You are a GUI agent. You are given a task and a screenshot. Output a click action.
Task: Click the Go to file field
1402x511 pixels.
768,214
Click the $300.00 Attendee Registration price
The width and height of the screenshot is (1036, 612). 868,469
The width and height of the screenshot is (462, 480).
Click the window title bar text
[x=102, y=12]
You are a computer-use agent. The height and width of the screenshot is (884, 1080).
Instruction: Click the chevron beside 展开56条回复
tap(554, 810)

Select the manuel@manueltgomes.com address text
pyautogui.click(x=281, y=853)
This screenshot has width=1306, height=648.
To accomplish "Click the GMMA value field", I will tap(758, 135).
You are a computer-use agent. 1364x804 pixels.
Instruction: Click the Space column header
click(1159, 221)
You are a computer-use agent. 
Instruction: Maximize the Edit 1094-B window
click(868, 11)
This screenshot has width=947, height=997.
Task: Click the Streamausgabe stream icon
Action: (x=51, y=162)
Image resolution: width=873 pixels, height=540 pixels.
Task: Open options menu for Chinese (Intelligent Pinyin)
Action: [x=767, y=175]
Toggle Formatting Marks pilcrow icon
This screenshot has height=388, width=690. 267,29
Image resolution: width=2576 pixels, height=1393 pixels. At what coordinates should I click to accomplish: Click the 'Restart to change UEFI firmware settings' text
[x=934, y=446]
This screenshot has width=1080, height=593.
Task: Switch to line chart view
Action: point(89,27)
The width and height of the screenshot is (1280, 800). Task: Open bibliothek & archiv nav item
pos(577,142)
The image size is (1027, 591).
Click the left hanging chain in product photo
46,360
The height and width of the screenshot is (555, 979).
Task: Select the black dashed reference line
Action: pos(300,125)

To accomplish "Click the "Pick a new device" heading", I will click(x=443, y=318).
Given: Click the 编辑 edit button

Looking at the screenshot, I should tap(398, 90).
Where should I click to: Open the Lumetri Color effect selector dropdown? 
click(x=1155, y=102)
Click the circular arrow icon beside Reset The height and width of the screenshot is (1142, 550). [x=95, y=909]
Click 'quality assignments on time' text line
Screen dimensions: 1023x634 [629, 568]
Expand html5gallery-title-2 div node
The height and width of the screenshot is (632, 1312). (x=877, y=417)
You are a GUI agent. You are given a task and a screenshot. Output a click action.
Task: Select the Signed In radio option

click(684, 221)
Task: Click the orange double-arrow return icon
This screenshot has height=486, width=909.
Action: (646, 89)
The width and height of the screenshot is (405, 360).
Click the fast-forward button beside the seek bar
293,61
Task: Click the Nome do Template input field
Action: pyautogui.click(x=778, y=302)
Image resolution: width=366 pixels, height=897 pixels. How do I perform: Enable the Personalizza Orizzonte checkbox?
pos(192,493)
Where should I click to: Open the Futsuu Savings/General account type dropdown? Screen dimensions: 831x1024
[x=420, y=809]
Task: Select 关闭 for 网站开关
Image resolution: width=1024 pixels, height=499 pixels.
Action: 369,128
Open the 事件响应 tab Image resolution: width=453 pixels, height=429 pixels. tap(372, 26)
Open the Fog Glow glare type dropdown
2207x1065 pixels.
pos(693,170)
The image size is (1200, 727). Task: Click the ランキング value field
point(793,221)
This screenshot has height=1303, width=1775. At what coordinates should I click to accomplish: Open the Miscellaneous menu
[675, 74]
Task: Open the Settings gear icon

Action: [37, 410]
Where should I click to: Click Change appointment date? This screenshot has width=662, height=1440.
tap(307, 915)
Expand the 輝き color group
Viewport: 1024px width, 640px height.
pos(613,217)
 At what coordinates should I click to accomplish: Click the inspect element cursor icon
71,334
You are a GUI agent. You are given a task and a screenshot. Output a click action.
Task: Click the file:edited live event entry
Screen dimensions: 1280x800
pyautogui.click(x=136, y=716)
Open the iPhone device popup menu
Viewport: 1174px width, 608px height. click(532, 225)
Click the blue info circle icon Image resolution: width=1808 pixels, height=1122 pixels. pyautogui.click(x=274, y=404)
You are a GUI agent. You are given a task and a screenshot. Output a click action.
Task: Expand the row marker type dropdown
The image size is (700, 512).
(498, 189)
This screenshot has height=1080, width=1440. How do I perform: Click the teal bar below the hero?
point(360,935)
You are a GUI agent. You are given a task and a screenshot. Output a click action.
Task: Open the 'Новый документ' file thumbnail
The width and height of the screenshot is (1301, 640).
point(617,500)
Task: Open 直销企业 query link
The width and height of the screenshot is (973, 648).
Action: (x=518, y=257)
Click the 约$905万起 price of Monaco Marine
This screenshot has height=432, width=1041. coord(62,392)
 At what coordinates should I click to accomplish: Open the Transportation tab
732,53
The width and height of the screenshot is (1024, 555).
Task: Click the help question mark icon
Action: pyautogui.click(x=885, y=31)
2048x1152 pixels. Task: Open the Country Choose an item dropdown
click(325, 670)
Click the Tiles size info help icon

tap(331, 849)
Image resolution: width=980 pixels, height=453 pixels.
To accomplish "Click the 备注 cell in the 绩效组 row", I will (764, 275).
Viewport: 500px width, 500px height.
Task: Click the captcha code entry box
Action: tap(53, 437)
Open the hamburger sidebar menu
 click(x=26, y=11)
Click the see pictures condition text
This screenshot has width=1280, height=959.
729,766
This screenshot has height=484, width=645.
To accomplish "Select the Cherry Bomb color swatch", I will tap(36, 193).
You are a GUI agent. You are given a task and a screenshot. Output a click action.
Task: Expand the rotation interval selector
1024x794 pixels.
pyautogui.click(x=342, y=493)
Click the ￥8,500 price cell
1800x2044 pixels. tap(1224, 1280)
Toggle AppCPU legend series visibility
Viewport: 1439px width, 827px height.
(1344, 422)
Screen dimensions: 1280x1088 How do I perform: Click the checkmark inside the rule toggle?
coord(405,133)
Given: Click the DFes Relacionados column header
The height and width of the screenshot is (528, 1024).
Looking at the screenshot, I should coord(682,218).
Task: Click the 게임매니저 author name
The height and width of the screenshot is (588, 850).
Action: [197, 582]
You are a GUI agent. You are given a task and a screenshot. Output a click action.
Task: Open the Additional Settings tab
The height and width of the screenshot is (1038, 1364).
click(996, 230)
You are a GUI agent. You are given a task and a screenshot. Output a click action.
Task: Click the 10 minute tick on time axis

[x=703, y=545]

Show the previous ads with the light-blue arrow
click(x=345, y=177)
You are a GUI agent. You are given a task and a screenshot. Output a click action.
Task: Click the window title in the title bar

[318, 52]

— About this exercise —
Go through the material above and output exactly the lines from the one containing "The image size is (700, 512)." through the one containing "Task: Expand the rotation interval selector".

— Exercise output —
The image size is (700, 512).
(498, 189)
This screenshot has height=1080, width=1440. How do I perform: Click the teal bar below the hero?
point(360,935)
You are a GUI agent. You are given a task and a screenshot. Output a click action.
Task: Open the 'Новый документ' file thumbnail
The width and height of the screenshot is (1301, 640).
point(617,500)
Task: Open 直销企业 query link
The width and height of the screenshot is (973, 648).
Action: (x=518, y=257)
Click the 约$905万起 price of Monaco Marine
This screenshot has height=432, width=1041. coord(62,392)
 At what coordinates should I click to accomplish: Open the Transportation tab
732,53
The width and height of the screenshot is (1024, 555).
Task: Click the help question mark icon
Action: pyautogui.click(x=885, y=31)
2048x1152 pixels. Task: Open the Country Choose an item dropdown
click(325, 670)
Click the Tiles size info help icon

tap(331, 849)
Image resolution: width=980 pixels, height=453 pixels.
To accomplish "Click the 备注 cell in the 绩效组 row", I will (764, 275).
Viewport: 500px width, 500px height.
Task: Click the captcha code entry box
Action: tap(53, 437)
Open the hamburger sidebar menu
 click(x=26, y=11)
Click the see pictures condition text
This screenshot has width=1280, height=959.
729,766
This screenshot has height=484, width=645.
To accomplish "Select the Cherry Bomb color swatch", I will tap(36, 193).
You are a GUI agent. You are given a task and a screenshot. Output a click action.
Task: Expand the rotation interval selector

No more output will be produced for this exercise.